_Goal of the exercise_
Go to the line with "Task: Focus the AppId input field" in the material below and copy from there through the line with "Task: Select the", exactly. Pictures are not copied.
:::::
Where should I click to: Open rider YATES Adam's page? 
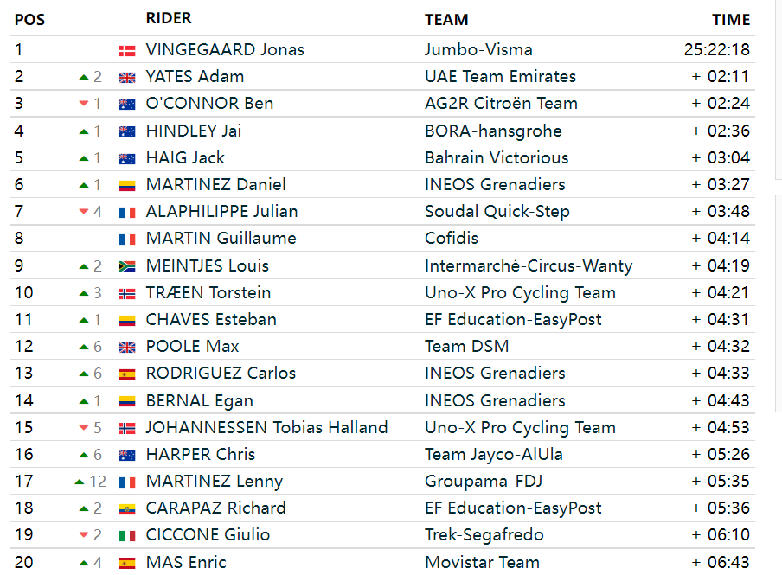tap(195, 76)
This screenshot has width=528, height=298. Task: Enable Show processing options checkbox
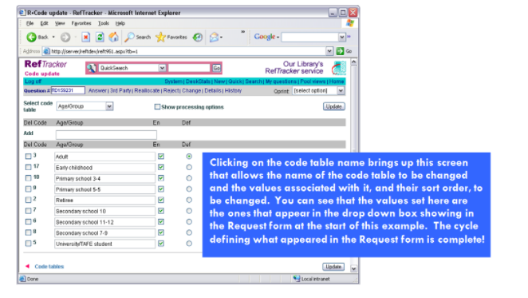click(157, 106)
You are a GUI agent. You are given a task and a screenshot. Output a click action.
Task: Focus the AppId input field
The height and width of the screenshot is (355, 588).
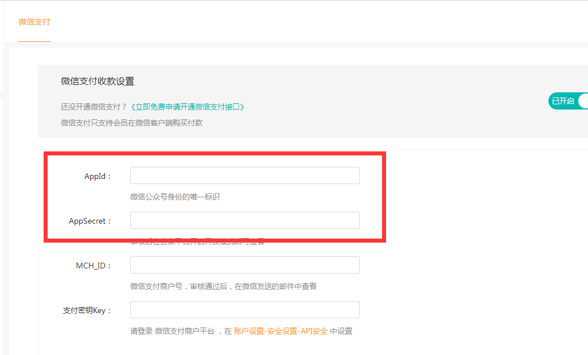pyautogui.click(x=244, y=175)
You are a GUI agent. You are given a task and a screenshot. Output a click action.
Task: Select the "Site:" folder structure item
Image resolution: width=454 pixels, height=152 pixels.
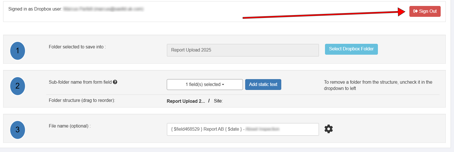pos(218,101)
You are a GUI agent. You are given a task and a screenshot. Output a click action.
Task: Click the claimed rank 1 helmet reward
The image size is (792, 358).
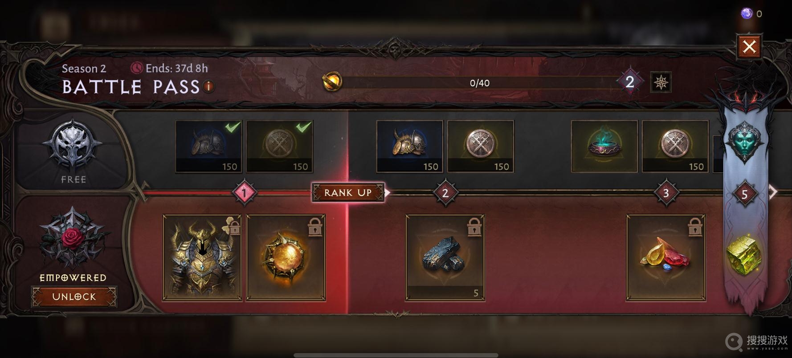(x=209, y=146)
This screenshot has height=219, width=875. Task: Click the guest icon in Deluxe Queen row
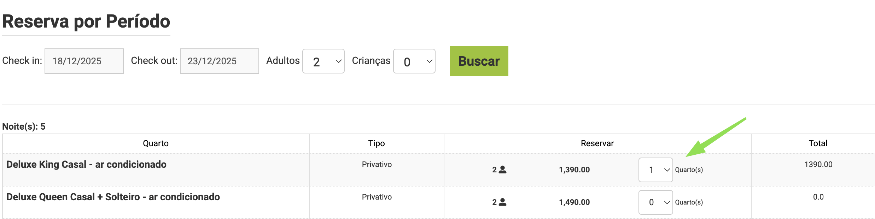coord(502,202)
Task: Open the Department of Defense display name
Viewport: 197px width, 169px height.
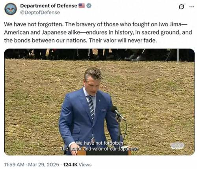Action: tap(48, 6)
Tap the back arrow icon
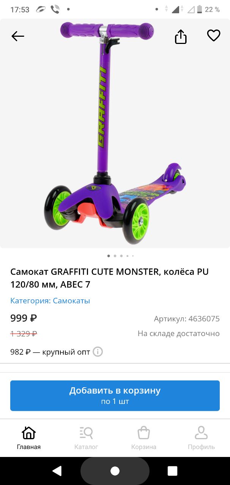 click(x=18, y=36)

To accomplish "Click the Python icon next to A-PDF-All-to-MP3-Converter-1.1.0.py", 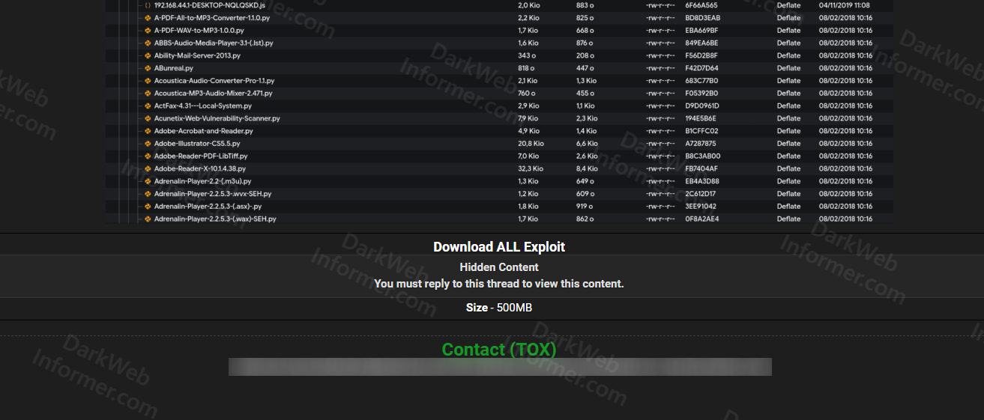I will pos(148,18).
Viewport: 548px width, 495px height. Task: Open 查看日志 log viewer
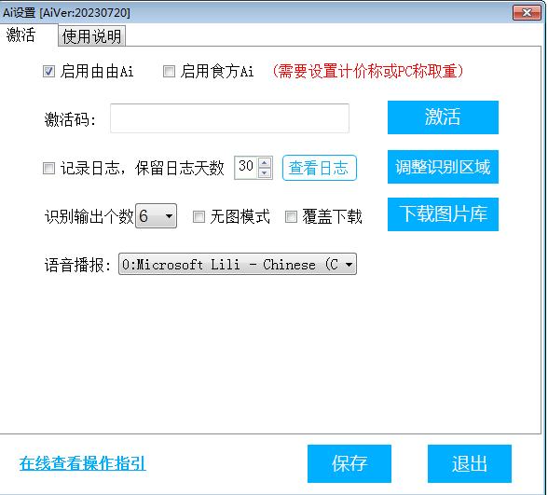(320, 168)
:::::
_Response_
Task: Focus the AppId input field
The height and width of the screenshot is (355, 588).
pyautogui.click(x=244, y=175)
You are a GUI agent. You are given a task and a screenshot. Output a click action.
Task: Select the "Site:" folder structure item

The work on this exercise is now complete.